**INSTRUCTIONS FOR THE TASK:** Pictures aside, the output must consist of the lines from the one containing "How do I perform: Click" through the end of the data, reproduced exactly.

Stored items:
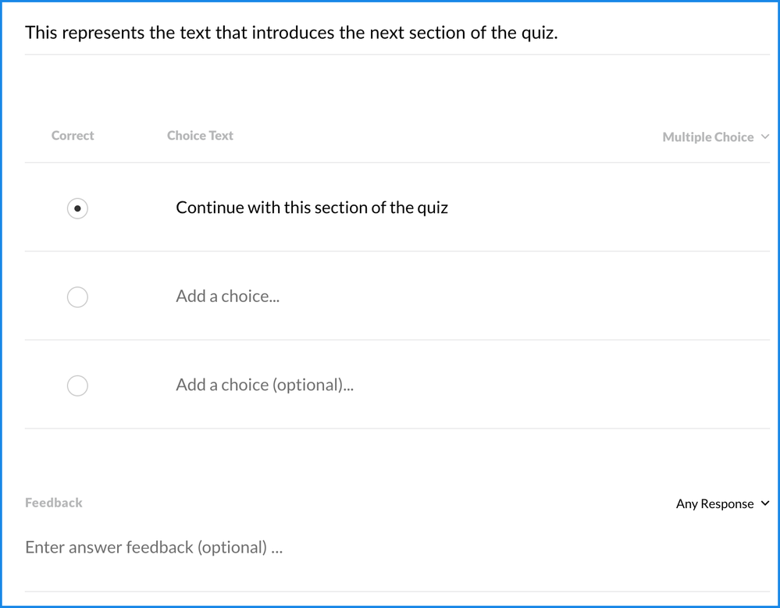The width and height of the screenshot is (780, 608).
Task: Open the Multiple Choice question type dropdown
Action: (x=708, y=137)

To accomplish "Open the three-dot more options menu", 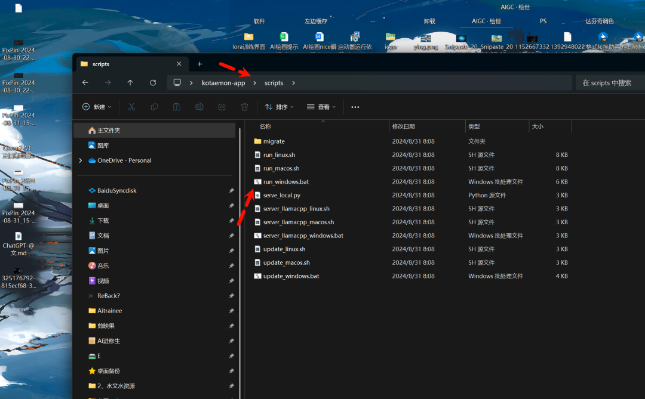I will 355,107.
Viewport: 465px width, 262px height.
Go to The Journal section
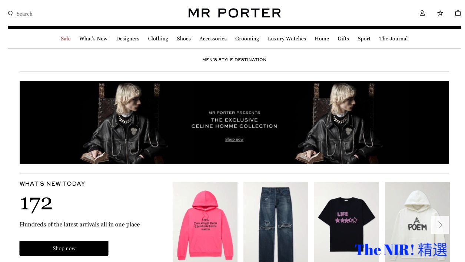(x=393, y=39)
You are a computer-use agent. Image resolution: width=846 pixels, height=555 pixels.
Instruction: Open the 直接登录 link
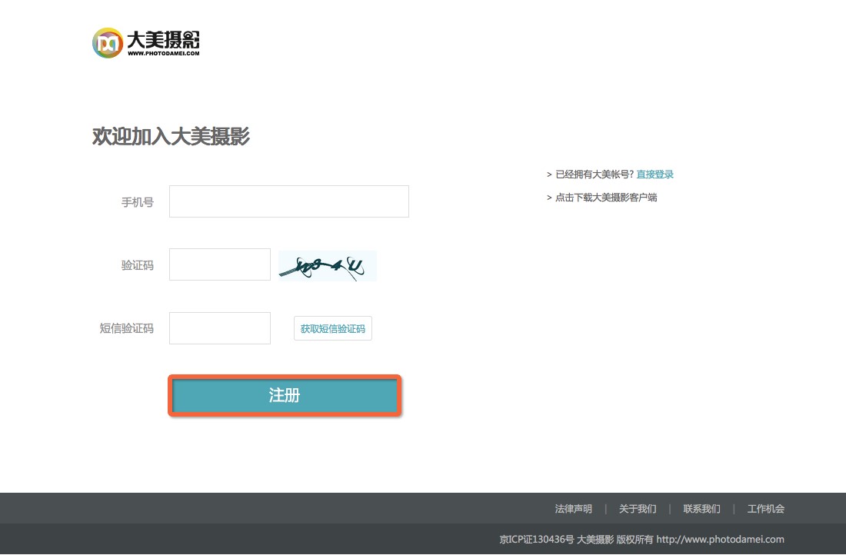pyautogui.click(x=654, y=174)
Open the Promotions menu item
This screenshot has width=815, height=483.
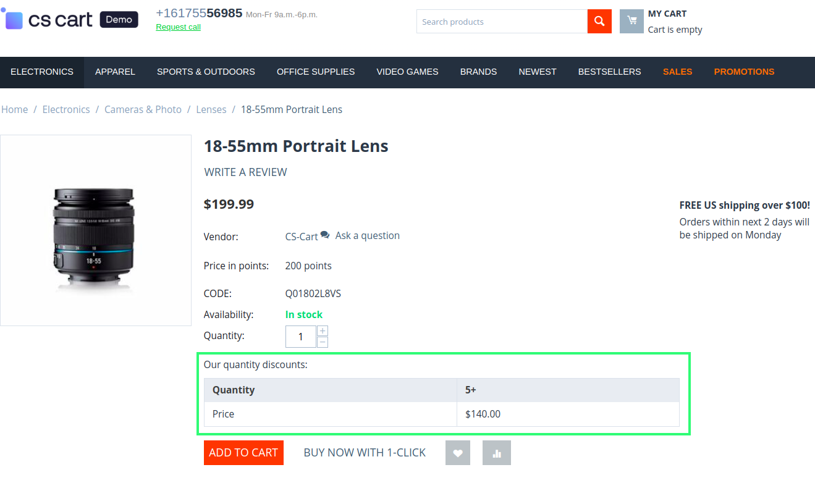[744, 72]
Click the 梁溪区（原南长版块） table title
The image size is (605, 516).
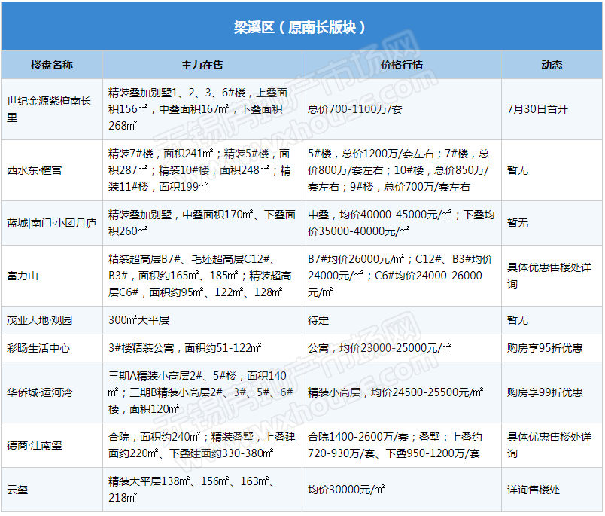301,27
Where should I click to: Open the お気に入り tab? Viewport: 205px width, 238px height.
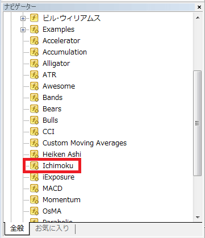52,228
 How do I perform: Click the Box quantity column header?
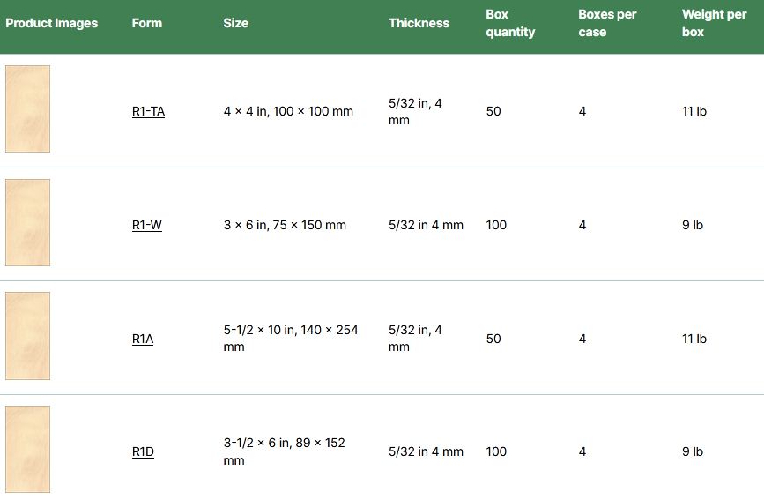[x=510, y=23]
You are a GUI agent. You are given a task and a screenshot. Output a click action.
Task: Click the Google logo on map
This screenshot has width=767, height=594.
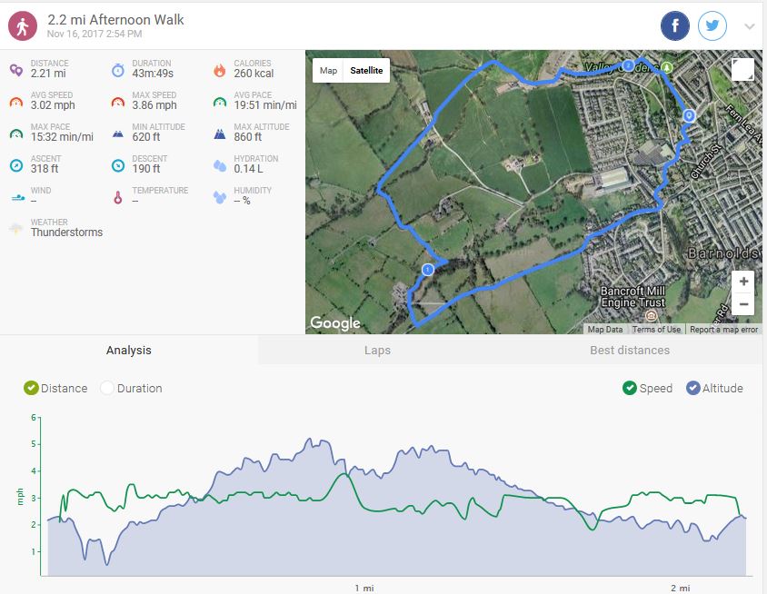tap(335, 322)
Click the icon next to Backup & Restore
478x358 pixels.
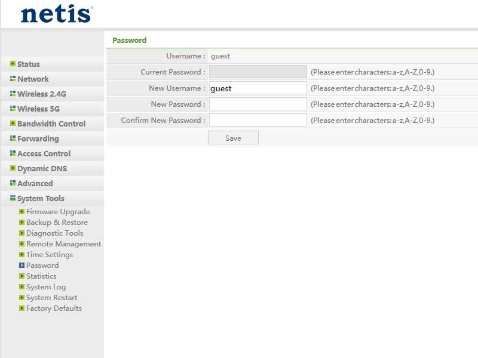click(22, 223)
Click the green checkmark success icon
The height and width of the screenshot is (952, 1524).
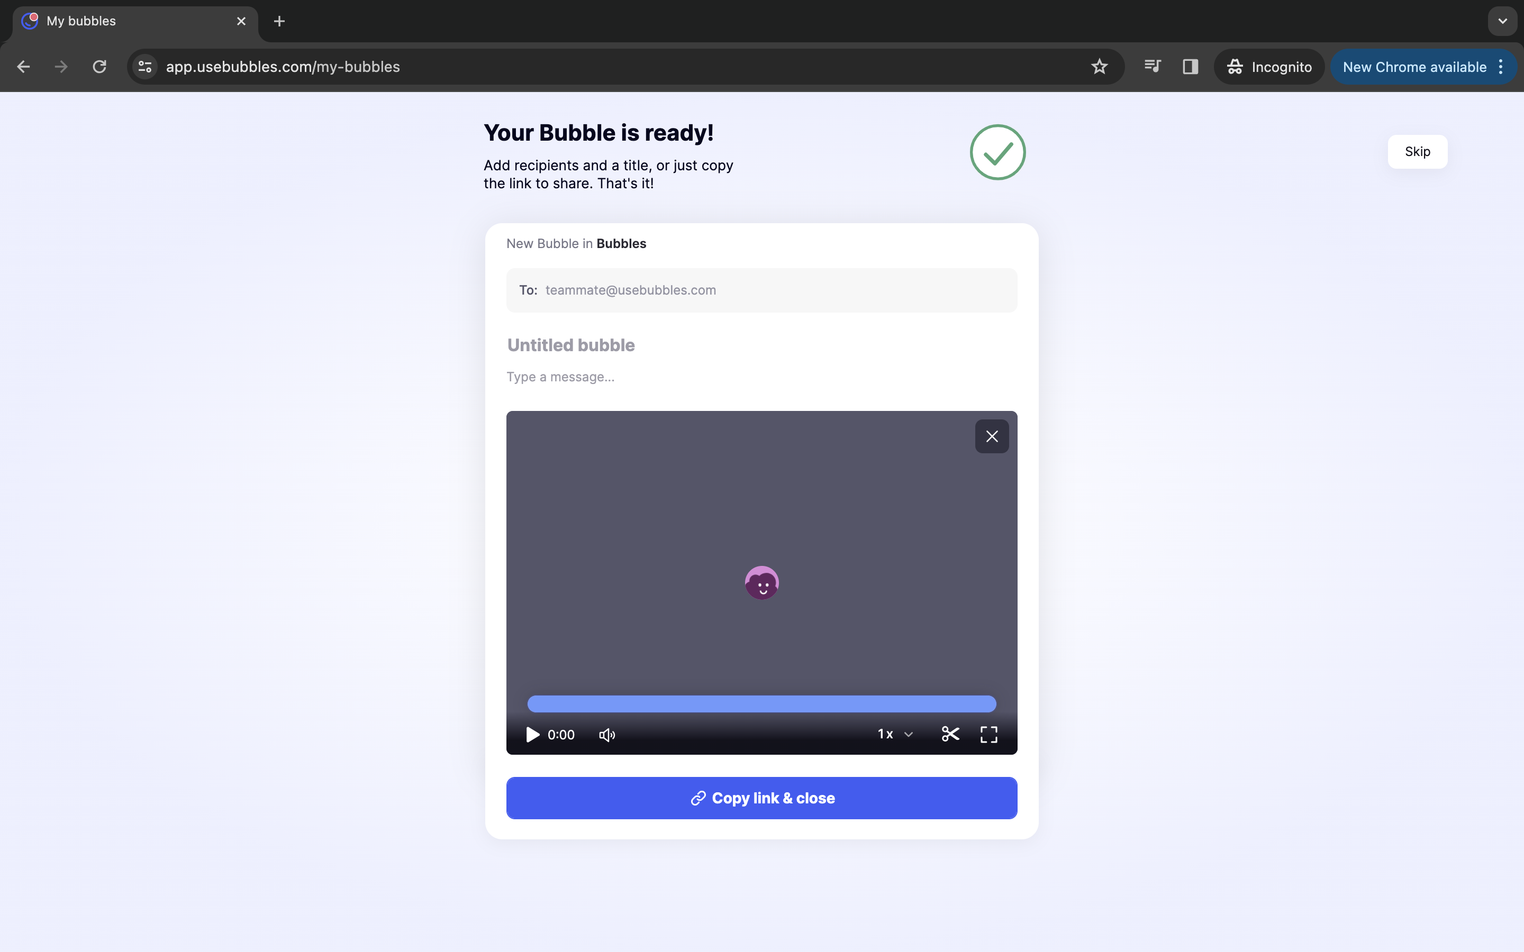point(998,151)
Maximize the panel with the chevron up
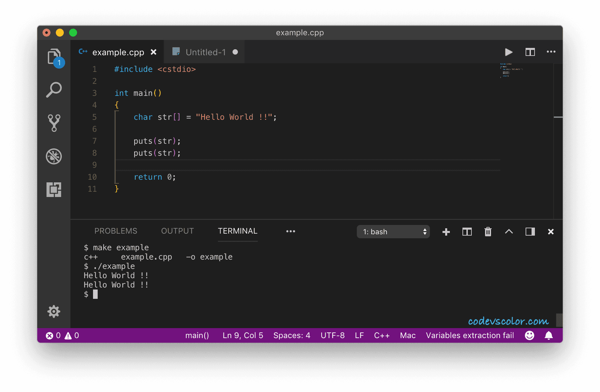 [x=509, y=232]
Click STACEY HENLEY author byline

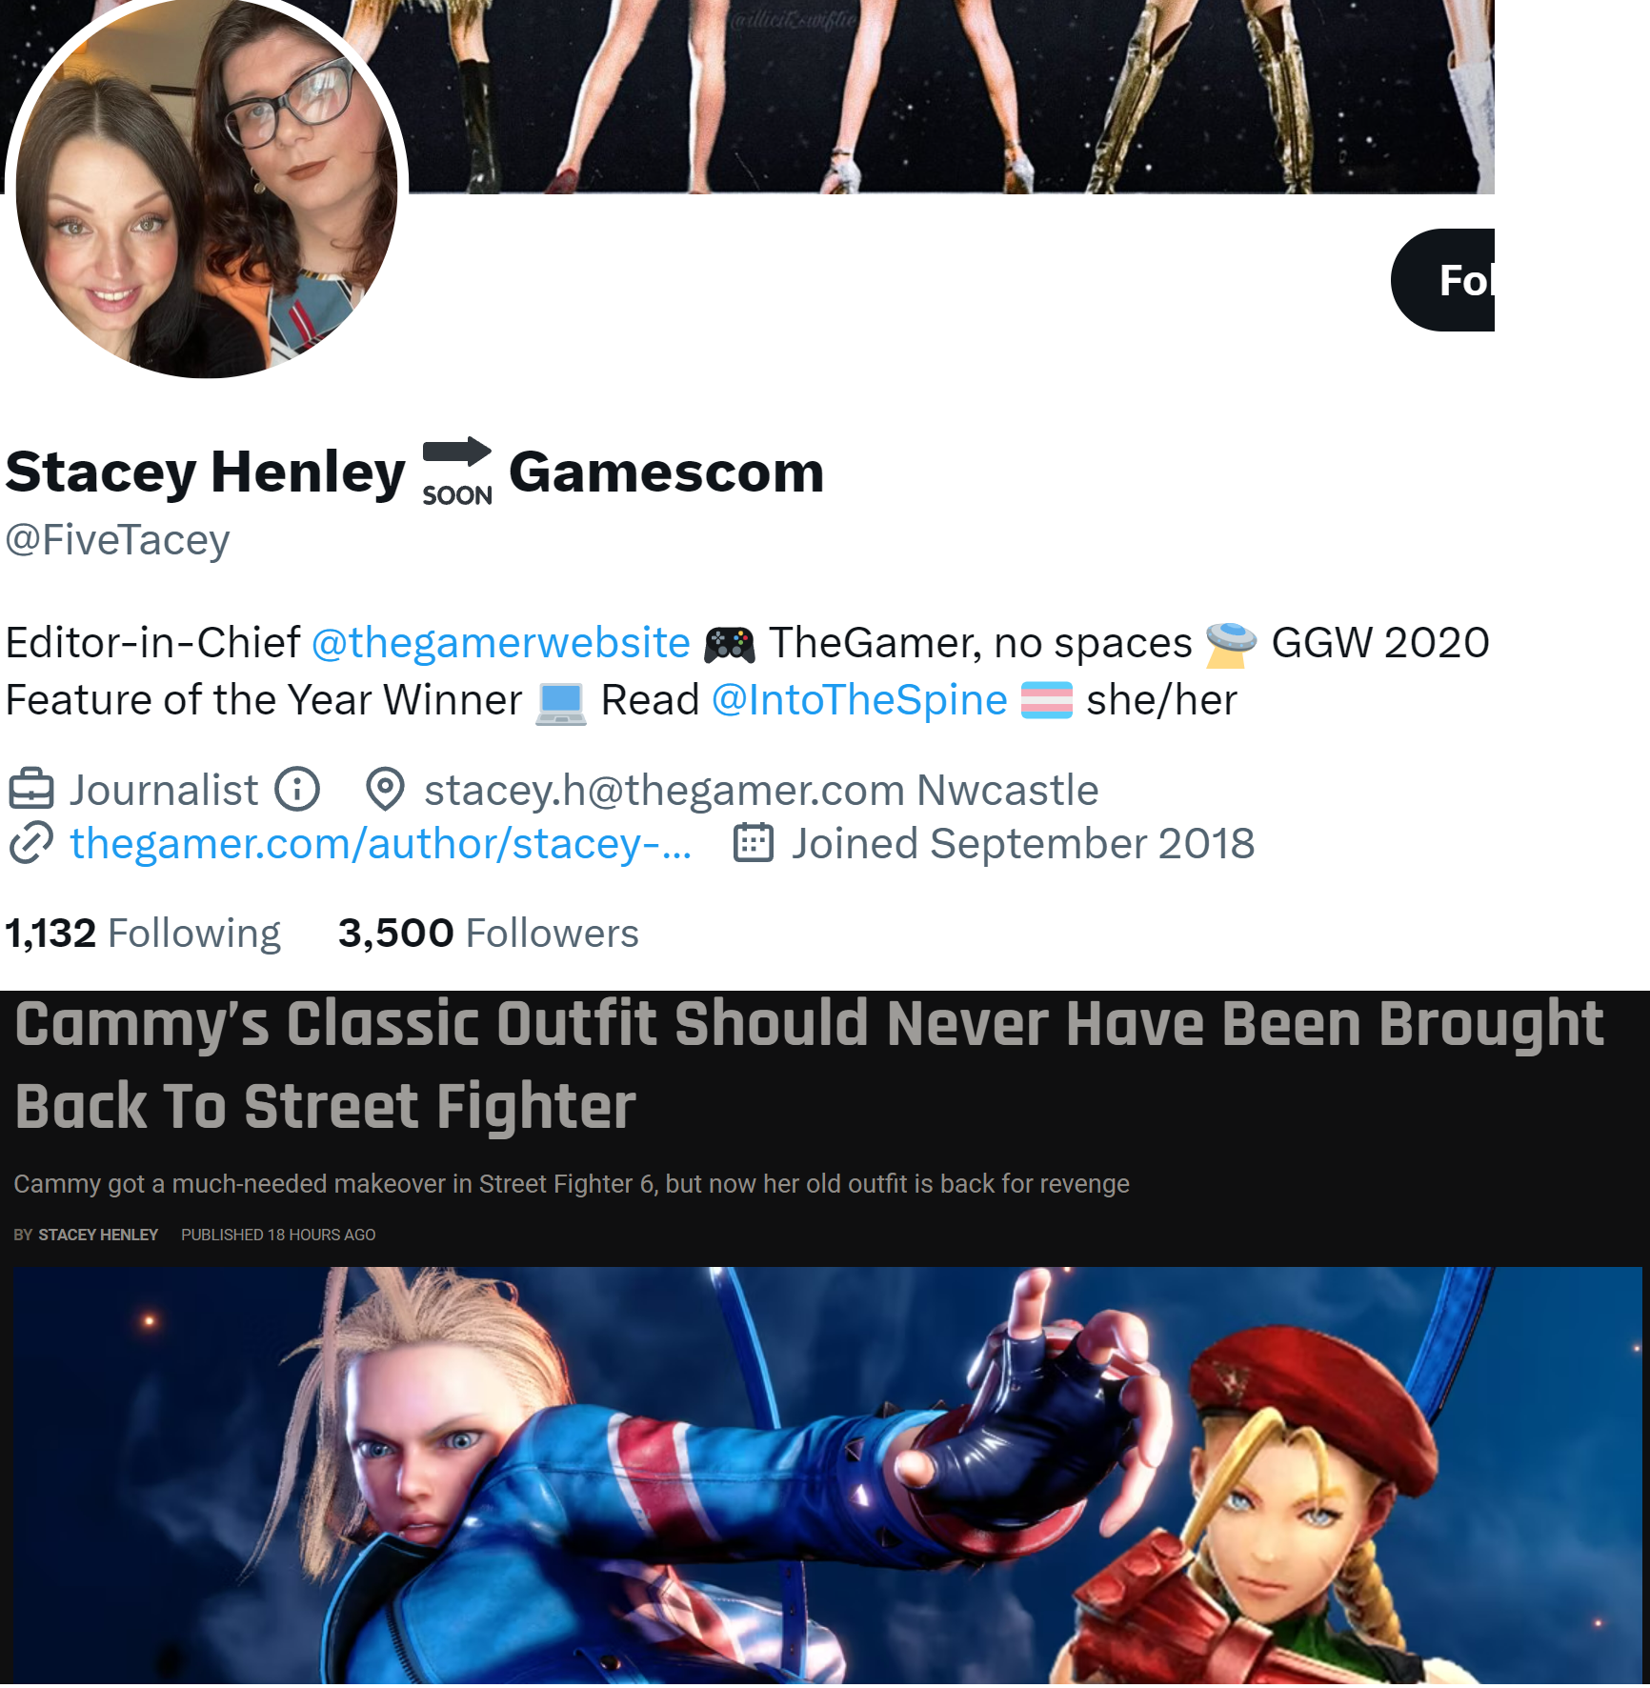click(98, 1235)
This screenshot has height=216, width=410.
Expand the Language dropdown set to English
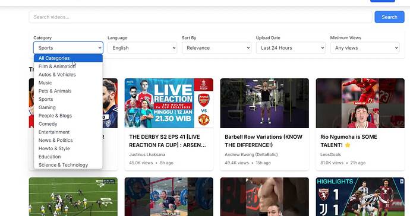pyautogui.click(x=142, y=48)
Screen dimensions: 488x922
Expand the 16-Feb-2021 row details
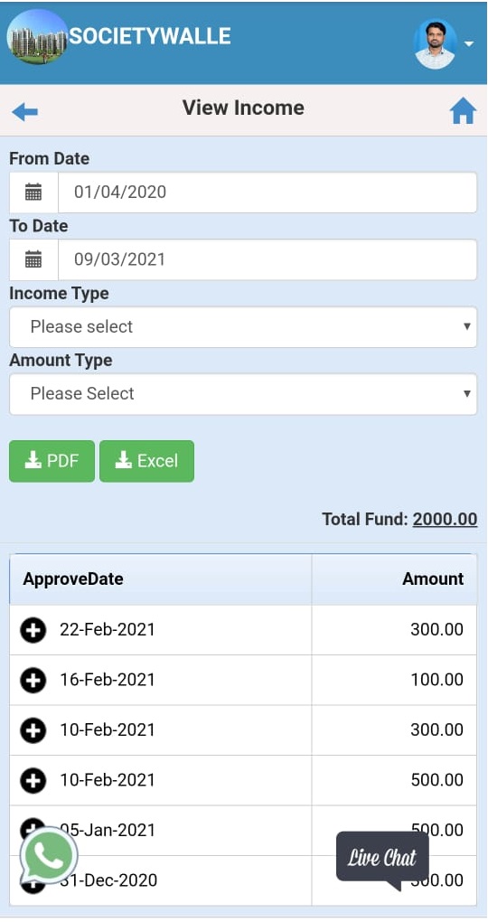point(33,681)
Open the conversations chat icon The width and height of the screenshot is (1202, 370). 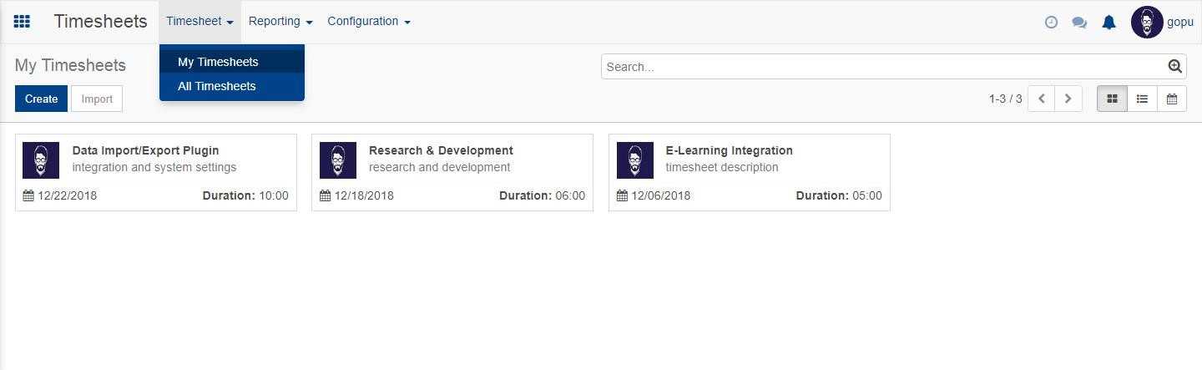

**EXERCISE SOLUTION:**
 How do I perform: Click the Box quantity column header?
[x=510, y=23]
You are a GUI agent. You are given a task and a screenshot. Output a click action.
Task: Click the Google logo on map
This screenshot has width=767, height=594.
tap(335, 322)
Click the icon next to Backup & Restore
478x358 pixels.
click(22, 223)
Click the green checkmark success icon
The height and width of the screenshot is (952, 1524).
point(998,151)
Maximize the panel with the chevron up
 [x=509, y=232]
Click STACEY HENLEY author byline

click(98, 1235)
This screenshot has height=216, width=410.
Expand the Language dropdown set to English
pyautogui.click(x=142, y=48)
Screen dimensions: 488x922
Expand the 16-Feb-2021 row details
point(33,681)
Open the conversations chat icon The width and height of the screenshot is (1202, 370). 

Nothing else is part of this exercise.